Record list:

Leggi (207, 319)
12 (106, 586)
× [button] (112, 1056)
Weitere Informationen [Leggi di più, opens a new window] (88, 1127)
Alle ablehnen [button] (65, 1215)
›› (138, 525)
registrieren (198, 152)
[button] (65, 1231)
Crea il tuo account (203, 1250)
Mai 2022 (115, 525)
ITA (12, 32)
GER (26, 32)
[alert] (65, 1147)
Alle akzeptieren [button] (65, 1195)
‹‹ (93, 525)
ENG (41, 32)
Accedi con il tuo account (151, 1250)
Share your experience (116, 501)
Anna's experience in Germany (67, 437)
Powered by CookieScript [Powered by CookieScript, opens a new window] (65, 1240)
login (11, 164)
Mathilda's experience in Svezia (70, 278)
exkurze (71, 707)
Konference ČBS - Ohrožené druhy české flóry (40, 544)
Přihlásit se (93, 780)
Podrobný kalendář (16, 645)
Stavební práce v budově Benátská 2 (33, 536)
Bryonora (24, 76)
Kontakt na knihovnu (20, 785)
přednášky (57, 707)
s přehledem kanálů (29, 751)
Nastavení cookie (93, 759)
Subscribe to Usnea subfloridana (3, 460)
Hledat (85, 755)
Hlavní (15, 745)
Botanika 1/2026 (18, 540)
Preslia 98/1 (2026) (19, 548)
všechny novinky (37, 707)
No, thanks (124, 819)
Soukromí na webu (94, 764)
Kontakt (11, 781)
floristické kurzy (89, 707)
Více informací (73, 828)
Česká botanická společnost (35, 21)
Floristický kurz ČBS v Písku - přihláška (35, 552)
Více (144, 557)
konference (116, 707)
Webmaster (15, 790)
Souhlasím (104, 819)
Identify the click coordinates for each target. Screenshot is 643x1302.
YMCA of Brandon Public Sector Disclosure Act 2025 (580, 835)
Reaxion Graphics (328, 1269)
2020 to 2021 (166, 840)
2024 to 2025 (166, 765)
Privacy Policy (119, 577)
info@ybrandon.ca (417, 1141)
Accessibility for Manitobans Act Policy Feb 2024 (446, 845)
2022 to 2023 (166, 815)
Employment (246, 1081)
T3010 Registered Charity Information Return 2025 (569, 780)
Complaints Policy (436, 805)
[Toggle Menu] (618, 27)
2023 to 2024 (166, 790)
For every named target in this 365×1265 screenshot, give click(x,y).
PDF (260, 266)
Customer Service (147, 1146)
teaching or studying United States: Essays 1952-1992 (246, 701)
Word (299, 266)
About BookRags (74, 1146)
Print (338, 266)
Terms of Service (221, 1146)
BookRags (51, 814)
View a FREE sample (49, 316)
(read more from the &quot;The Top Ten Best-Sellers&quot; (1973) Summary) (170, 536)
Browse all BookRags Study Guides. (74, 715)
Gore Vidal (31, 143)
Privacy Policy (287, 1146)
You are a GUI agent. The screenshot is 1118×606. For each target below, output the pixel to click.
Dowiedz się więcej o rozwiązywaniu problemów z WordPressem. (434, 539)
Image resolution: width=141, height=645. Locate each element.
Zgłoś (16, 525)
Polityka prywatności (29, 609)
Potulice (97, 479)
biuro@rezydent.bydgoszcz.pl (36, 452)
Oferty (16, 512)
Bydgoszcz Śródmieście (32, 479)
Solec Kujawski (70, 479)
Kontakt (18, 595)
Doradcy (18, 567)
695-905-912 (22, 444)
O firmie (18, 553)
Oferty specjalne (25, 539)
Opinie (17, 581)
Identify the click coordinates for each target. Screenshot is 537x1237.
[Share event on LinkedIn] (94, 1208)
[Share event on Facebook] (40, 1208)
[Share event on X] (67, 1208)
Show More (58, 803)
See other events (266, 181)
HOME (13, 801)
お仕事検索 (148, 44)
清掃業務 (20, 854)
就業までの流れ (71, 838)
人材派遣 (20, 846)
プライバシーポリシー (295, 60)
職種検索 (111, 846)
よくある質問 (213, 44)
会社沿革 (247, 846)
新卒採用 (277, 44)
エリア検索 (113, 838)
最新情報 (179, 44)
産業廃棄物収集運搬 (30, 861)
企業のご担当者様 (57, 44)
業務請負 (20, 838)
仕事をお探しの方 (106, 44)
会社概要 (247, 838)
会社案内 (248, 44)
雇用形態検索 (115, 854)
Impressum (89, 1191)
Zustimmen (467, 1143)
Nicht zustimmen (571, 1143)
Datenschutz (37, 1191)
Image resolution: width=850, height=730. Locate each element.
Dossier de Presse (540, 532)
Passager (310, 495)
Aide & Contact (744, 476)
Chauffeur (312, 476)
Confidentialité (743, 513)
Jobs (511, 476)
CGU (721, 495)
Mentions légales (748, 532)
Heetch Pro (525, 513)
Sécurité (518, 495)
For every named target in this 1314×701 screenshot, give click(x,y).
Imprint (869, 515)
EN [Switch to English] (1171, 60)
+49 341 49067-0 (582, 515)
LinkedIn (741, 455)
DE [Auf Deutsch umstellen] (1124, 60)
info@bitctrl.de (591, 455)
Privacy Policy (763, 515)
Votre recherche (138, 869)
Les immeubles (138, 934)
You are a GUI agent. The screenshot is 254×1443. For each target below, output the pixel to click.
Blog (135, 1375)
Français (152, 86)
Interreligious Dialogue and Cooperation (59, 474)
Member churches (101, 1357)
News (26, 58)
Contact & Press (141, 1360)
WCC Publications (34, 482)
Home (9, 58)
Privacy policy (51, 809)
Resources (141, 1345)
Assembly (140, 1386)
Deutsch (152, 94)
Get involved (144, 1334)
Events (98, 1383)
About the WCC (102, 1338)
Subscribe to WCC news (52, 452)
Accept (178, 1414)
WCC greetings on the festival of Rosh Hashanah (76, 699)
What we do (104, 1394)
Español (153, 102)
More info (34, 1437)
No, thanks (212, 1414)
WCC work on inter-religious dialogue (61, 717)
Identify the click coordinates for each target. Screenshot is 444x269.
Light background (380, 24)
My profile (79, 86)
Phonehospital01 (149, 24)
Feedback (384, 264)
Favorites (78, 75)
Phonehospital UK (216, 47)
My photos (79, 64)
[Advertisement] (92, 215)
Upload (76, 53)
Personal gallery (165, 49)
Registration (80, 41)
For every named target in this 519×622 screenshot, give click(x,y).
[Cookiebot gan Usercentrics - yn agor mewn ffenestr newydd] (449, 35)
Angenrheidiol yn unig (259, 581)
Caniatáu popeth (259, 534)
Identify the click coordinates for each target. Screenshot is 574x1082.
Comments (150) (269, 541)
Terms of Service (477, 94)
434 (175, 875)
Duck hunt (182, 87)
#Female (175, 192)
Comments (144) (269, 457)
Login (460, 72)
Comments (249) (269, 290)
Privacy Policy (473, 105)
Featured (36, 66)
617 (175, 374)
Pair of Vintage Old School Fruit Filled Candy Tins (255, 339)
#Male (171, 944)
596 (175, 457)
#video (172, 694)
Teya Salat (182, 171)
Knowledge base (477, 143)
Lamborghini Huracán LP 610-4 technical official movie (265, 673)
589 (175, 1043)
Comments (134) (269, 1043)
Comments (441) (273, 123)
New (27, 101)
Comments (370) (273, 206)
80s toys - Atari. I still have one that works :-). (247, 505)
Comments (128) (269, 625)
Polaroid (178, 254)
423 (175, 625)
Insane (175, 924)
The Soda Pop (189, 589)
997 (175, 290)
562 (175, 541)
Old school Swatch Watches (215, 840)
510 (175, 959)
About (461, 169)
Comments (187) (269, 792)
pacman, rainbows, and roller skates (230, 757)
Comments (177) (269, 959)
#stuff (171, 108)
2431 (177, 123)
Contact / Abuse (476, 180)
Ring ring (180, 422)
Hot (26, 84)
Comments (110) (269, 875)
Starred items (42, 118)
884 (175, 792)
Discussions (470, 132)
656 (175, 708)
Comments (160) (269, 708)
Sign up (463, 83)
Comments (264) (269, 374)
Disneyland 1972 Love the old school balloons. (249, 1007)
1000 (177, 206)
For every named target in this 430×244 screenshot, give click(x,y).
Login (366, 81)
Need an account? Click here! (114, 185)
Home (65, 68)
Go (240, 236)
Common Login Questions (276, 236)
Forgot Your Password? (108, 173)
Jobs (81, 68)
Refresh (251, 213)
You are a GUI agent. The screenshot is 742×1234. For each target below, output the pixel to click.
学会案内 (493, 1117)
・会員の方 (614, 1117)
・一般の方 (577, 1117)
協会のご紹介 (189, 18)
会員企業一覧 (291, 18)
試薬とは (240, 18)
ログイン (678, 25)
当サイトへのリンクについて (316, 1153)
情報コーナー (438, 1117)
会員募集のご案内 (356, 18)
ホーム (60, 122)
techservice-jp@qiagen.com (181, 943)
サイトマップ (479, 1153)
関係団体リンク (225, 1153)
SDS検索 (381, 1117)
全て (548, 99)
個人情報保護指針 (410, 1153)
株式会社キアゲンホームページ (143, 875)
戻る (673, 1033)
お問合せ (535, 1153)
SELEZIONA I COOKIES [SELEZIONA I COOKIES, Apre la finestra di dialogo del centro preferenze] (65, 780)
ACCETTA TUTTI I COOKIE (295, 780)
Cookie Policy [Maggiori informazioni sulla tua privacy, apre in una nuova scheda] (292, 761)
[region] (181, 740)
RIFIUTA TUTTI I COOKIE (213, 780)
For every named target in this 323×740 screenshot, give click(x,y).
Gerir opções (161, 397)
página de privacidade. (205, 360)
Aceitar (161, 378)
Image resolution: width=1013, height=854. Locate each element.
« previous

Exercise directions:
Repeat the records word for word, starting at the first line and ending at the line containing "info@ybrandon.ca (417, 1141)".

Output:
Leggi (207, 319)
12 (106, 586)
× [button] (112, 1056)
Weitere Informationen [Leggi di più, opens a new window] (88, 1127)
Alle ablehnen [button] (65, 1215)
›› (138, 525)
registrieren (198, 152)
[button] (65, 1231)
Crea il tuo account (203, 1250)
Mai 2022 (115, 525)
ITA (12, 32)
GER (26, 32)
[alert] (65, 1147)
Alle akzeptieren [button] (65, 1195)
‹‹ (93, 525)
ENG (41, 32)
Accedi con il tuo account (151, 1250)
Share your experience (116, 501)
Anna's experience in Germany (67, 437)
Powered by CookieScript [Powered by CookieScript, opens a new window] (65, 1240)
login (11, 164)
Mathilda's experience in Svezia (70, 278)
exkurze (71, 707)
Konference ČBS - Ohrožené druhy české flóry (40, 544)
Přihlásit se (93, 780)
Podrobný kalendář (16, 645)
Stavební práce v budově Benátská 2 (33, 536)
Bryonora (24, 76)
Kontakt na knihovnu (20, 785)
přednášky (57, 707)
s přehledem kanálů (29, 751)
Nastavení cookie (93, 759)
Subscribe to Usnea subfloridana (3, 460)
Hledat (85, 755)
Hlavní (15, 745)
Botanika 1/2026 (18, 540)
Preslia 98/1 (2026) (19, 548)
všechny novinky (37, 707)
No, thanks (124, 819)
Soukromí na webu (94, 764)
Kontakt (11, 781)
floristické kurzy (89, 707)
Více informací (73, 828)
Česká botanická společnost (35, 21)
Floristický kurz ČBS v Písku - přihláška (35, 552)
Více (144, 557)
konference (116, 707)
Webmaster (15, 790)
Souhlasím (104, 819)
Identify the click coordinates for each target. Screenshot is 643x1302.
YMCA of Brandon Public Sector Disclosure Act 2025 (580, 835)
Reaxion Graphics (328, 1269)
2020 to 2021 (166, 840)
2024 to 2025 (166, 765)
Privacy Policy (119, 577)
info@ybrandon.ca (417, 1141)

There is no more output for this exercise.